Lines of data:
↓↓↓
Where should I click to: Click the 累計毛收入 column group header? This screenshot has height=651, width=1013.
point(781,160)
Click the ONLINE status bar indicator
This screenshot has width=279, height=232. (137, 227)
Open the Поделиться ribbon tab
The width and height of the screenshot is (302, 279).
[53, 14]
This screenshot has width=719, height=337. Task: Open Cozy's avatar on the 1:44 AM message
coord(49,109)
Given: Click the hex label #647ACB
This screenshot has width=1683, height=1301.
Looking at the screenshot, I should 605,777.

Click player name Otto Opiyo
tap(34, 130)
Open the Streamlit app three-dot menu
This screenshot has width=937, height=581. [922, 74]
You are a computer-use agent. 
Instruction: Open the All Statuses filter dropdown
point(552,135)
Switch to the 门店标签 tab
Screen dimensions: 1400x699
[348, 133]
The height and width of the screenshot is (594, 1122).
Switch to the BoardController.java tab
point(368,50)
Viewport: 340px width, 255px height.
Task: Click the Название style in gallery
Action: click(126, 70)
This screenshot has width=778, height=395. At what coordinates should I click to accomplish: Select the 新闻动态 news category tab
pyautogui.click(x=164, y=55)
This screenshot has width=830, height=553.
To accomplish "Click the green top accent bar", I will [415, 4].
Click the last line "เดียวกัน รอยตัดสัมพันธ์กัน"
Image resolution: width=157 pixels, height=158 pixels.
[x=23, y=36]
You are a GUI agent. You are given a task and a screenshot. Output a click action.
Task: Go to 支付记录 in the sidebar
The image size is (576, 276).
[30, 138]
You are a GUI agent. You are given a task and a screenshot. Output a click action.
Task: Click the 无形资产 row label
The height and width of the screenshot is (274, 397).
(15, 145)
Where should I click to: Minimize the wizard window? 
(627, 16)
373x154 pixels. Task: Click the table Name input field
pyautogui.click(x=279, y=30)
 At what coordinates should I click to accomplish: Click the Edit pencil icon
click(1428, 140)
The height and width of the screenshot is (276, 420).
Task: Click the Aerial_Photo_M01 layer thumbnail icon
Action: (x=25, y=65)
↑↑↑
The problem: Substitute "interface agent" for every occurrence of "GUI agent" in the records above, reproducing all other text in them without alteration.

Written answer:
Where should I click to: Click the 累計毛收入 column group header? This screenshot has height=651, width=1013.
point(781,160)
Click the ONLINE status bar indicator
This screenshot has width=279, height=232. (137, 227)
Open the Поделиться ribbon tab
The width and height of the screenshot is (302, 279).
[53, 14]
This screenshot has width=719, height=337. Task: Open Cozy's avatar on the 1:44 AM message
coord(49,109)
Given: Click the hex label #647ACB
This screenshot has width=1683, height=1301.
Looking at the screenshot, I should 605,777.

Click player name Otto Opiyo
tap(34, 130)
Open the Streamlit app three-dot menu
This screenshot has width=937, height=581. [922, 74]
You are a computer-use agent. 
Instruction: Open the All Statuses filter dropdown
point(552,135)
Switch to the 门店标签 tab
Screen dimensions: 1400x699
[348, 133]
The height and width of the screenshot is (594, 1122).
Switch to the BoardController.java tab
point(368,50)
Viewport: 340px width, 255px height.
Task: Click the Название style in gallery
Action: click(126, 70)
This screenshot has width=778, height=395. At what coordinates should I click to accomplish: Select the 新闻动态 news category tab
pyautogui.click(x=164, y=55)
This screenshot has width=830, height=553.
To accomplish "Click the green top accent bar", I will [415, 4].
Click the last line "เดียวกัน รอยตัดสัมพันธ์กัน"
Image resolution: width=157 pixels, height=158 pixels.
[x=23, y=36]
You are a interface agent. You are given a task and a screenshot. Output a click action.
Task: Go to 支付记录 in the sidebar
The image size is (576, 276).
[30, 138]
You are a interface agent. You are given a task and a screenshot. Output a click action.
Task: Click the 无形资产 row label
The height and width of the screenshot is (274, 397).
(15, 145)
Where should I click to: Minimize the wizard window? 
(627, 16)
373x154 pixels. Task: Click the table Name input field
pyautogui.click(x=279, y=30)
 At what coordinates should I click to accomplish: Click the Edit pencil icon
click(1428, 140)
The height and width of the screenshot is (276, 420).
Task: Click the Aerial_Photo_M01 layer thumbnail icon
Action: (x=25, y=65)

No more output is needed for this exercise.